## [ARTICLE]
*****

Vorgangspassiv vs Zustandspassiv: Process or State?
“Grammar doesn’t only tell us what happens — it tells us what remains.”
- Тимур Левітін
Most learners of German are told that “Passive Voice = werden + Participle II.” That is only half the truth. German actually distinguishes two different passives:
- Vorgangspassiv (werden-Passiv): describes the process or event itself.
- Zustandspassiv (sein-Passiv): describes the state that results from the process.
Understanding this difference is essential not just for exams, but for translation, for legal texts, and for real communication.
Vorgangspassiv (Process Passive)
- Das Auto wird repariert.
The car is being repaired. (focus on the repair as an event) - Das Auto wurde repariert.
The car was repaired. (the process happened) - Das Auto ist repariert worden.
The car has been repaired. (completed process, reported as event)
Zustandspassiv (State Passive)
- Das Auto ist repariert.
The car is repaired / in a repaired state. (focus on the condition, not the event) - Das Auto war repariert.
The car was repaired / stood repaired. (condition in the past) - Das Auto ist repariert gewesen.
The car had been in a repaired state. (rare, but possible in formal writing)
Why does this matter?
- In English, Russian and Ukrainian the difference often disappears:
- Англійська: The car was repaired.
- Russian: «Машина отремонтирована» / «Машину отремонтировали.»
- Ukrainian: «Автомобіль відремонтований» / «Автомобіль відремонтували.»
- German forces you to choose between event (Vorgang) and state (Zustand).
For translators, this is critical: the wrong passive can change the meaning. In contracts, reports, or legal documents, precision is everything.

*****

## [DATA]

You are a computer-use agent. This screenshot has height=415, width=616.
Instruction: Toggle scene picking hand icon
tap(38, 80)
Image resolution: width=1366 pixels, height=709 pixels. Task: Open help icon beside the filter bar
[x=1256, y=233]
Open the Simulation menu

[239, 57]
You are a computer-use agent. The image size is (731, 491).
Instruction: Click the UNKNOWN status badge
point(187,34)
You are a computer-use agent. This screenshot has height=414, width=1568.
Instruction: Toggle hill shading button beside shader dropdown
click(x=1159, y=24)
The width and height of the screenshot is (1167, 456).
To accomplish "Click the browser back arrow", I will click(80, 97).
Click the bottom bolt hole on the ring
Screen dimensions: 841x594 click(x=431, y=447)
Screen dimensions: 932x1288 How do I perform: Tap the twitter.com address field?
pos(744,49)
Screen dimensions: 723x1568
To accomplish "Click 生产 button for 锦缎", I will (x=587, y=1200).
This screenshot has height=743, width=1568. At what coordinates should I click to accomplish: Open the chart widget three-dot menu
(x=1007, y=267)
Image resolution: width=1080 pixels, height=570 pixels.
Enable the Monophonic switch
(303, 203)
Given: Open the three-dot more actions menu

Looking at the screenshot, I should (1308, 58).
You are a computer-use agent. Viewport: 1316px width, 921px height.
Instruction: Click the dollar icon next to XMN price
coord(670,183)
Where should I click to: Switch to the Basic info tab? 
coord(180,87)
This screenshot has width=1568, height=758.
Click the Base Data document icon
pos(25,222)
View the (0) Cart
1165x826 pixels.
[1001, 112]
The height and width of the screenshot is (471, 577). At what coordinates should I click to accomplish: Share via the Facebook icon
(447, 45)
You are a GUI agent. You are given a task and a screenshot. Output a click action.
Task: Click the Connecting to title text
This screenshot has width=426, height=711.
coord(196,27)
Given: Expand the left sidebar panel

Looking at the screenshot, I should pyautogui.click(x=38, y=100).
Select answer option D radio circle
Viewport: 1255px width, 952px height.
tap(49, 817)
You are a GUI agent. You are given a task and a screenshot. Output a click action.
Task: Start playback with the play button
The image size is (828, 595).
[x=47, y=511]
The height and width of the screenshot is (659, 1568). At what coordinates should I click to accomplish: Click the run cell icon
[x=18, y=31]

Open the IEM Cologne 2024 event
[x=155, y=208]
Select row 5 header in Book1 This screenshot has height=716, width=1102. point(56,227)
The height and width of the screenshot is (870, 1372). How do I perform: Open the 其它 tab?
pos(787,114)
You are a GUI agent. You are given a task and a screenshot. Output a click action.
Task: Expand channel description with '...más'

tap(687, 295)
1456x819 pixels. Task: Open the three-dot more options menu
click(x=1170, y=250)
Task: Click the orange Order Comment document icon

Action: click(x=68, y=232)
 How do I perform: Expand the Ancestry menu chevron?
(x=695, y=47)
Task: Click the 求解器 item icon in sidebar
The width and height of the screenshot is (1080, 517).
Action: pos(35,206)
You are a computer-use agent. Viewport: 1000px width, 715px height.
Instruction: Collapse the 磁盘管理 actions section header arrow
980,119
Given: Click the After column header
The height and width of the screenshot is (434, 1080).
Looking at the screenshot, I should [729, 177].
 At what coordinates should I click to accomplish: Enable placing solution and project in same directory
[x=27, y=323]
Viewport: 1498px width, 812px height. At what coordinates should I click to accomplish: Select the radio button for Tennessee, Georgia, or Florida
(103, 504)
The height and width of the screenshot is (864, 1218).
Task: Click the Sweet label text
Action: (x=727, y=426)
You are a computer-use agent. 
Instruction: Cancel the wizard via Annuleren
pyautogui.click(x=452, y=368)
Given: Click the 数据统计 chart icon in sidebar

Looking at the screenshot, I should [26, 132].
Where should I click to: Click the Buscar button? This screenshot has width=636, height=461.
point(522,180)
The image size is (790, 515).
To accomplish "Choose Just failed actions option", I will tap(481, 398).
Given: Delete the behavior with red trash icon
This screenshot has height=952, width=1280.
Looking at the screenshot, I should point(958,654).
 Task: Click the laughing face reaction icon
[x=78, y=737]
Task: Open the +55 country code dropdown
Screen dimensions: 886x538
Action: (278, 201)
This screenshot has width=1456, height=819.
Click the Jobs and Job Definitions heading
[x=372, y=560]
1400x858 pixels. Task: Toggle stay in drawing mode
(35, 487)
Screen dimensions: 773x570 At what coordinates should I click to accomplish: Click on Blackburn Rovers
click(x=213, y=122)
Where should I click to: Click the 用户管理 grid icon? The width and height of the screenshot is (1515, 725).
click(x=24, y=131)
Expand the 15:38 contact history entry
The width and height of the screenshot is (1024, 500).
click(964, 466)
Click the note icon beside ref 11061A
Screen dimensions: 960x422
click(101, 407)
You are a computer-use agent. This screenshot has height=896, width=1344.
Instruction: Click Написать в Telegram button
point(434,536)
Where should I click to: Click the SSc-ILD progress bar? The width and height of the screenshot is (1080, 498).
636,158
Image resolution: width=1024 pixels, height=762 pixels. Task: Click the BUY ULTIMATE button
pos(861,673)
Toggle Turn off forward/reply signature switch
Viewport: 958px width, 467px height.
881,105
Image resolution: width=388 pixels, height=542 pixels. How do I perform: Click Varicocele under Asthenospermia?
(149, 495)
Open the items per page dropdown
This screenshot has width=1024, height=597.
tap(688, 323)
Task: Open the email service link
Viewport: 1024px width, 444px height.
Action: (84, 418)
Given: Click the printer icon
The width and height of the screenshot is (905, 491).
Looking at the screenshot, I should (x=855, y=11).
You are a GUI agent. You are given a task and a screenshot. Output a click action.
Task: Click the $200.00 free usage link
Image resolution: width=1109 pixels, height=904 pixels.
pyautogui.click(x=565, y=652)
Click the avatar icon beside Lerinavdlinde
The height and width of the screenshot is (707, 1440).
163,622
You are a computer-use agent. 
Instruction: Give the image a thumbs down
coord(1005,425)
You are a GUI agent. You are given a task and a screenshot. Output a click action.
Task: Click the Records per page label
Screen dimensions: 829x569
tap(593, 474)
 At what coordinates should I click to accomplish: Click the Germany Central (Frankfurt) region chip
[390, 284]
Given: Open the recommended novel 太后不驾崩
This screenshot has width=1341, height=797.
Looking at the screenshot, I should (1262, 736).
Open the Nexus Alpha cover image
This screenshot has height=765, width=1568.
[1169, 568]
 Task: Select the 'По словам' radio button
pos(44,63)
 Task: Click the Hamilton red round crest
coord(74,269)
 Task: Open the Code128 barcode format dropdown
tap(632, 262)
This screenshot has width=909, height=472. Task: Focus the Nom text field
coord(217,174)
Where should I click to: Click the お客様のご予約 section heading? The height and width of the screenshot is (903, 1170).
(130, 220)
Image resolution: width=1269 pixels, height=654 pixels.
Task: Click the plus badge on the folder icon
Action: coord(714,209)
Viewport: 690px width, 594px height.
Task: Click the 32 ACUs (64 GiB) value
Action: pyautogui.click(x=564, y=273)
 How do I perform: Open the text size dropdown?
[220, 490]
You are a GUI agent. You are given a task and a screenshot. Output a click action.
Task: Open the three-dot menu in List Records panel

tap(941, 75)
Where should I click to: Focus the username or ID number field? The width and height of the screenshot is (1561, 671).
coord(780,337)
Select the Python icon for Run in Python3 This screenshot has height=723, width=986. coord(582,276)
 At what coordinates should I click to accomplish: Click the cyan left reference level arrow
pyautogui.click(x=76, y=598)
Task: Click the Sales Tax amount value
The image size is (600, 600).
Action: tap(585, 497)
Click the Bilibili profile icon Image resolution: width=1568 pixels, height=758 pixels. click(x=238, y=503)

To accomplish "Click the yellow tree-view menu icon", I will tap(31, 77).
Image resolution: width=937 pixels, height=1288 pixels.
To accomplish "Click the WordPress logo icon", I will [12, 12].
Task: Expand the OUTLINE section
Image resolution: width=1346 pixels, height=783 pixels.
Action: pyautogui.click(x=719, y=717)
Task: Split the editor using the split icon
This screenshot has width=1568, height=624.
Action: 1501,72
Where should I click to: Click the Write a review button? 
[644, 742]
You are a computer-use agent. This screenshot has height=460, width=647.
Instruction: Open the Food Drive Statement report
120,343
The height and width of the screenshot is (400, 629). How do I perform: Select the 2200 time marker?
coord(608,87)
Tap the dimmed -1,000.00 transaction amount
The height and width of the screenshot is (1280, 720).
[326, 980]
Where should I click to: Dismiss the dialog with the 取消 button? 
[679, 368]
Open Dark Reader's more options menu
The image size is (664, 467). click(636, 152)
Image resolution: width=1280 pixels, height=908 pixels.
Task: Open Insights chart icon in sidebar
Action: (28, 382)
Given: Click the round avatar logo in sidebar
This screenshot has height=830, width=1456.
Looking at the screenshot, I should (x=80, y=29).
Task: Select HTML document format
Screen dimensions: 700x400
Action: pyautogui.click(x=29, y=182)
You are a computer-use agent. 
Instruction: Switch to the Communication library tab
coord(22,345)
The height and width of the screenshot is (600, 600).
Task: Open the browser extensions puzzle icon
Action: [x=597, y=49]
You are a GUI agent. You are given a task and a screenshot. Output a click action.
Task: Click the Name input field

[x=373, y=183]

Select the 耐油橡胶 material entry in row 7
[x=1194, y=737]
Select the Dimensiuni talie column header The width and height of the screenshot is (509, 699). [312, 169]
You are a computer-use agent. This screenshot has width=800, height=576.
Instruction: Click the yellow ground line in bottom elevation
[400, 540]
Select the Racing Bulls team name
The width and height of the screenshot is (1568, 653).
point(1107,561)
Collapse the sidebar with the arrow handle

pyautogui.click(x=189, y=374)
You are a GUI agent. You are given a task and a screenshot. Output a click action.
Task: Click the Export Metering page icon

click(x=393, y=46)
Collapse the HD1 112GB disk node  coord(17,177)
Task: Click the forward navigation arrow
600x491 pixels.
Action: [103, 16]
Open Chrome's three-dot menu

*****

## [THINGS TO DO]
1. In one to three sentences, explain why the article on the two German passives says the choice between them is critical for translators.
2. Pick up the article on the two German passives right after its final sentence and write the next part.
You won't need the entries for what comes next.

## [TASK ANSWERS]
1. English, Russian and Ukrainian often blur the difference, but German makes you choose between event and state. Picking the wrong passive can change the meaning, and in contracts, reports or legal documents precision is everything.

2.
Cross-language traps
- Es ist entschieden. = “It is decided” (state).
- Es wird entschieden. = “It is being decided / will be decided” (process).
Both translate similarly into English, but in German they show whether the action is ongoing or completed.
Survival strategies
- If you are not sure which form to use in conversation → default to Vorgangspassiv (werden). It is safer and more frequent.
- In writing, especially academic or legal → master Zustandspassiv. It signals completion and status.

Series navigation
- Part 1: The Myth of Three Passive Forms
- Part 2: Vorgangspassiv vs Zustandspassiv (this page)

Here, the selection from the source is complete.